A New Less-Invasive Method to Estimate the Viability of Severely Ischemic Skeletal Muscle

Estimation of the viability of ischemic tissue is important for appropriate revascularization. In the present study, microdialysis combined with HPLC (high performance liquid chromatography), a new, simple less invasive method, was used to estimate the viability of anterior tibial muscle of rat hind limb (n=18). Purines, adenosine triphosphate (ATP) degradation products, were continuously measured by this method during the ischemic period. Purines were measured by analyzing the dialysate from a needle-type microdialysis probe inserted into the muscle. The purine concentration of the dialysate reflected that of the interstitial fluid of the muscle. Hypoxanthine and inosine in the muscle increased to 2.34 ± 1.16 and 1.79 ± 0.62 times the preischemic levels, respectively, after five hours of ischemia. Thereafter hypoxanthine continued to increase to 6.53 + 2.28 times the preischemic level at ten hours of ischemia, but the inosine level decreased gradually.
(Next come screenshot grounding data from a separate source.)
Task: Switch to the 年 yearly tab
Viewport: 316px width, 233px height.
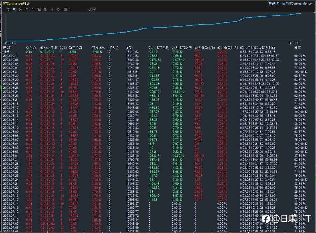Action: point(39,10)
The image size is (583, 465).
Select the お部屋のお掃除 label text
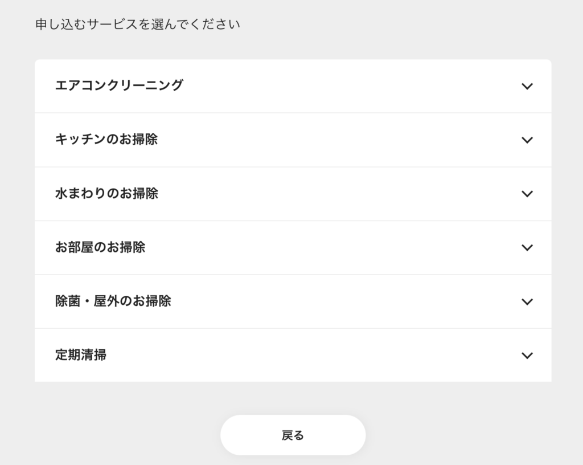pyautogui.click(x=100, y=247)
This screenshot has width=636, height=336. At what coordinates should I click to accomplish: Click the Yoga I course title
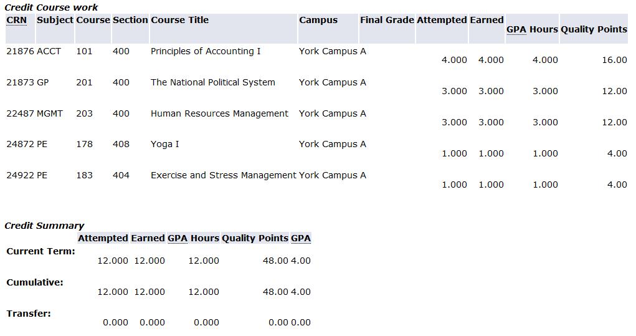pyautogui.click(x=164, y=145)
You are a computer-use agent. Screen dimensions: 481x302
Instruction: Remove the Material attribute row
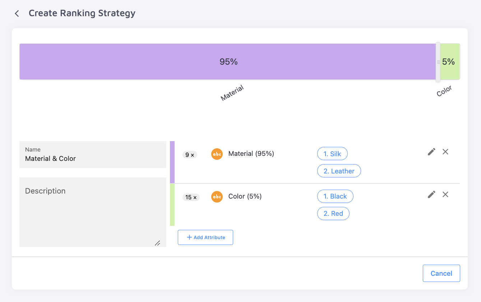pyautogui.click(x=445, y=152)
As a result of the depletion of inosine and the continuous increase of hypoxanthine, the inosine/hypoxanthine ratio decreased significantly after five hours of ischemia, and went down to one eighth of the preischemic level at nine hours of ischemia. A depletion of inosine means a depletion of ATP, the source of inosine in purine metabolism and an essential factor for maintaining cell function. These results showed a good correlation with the TTC (triphenyl tetrazolium chloride) assay, an established method. Microdialysis, a new, simple, and less invasive method, is useful for the estimation of ischemic damage and viability of ischemic skeletal muscle.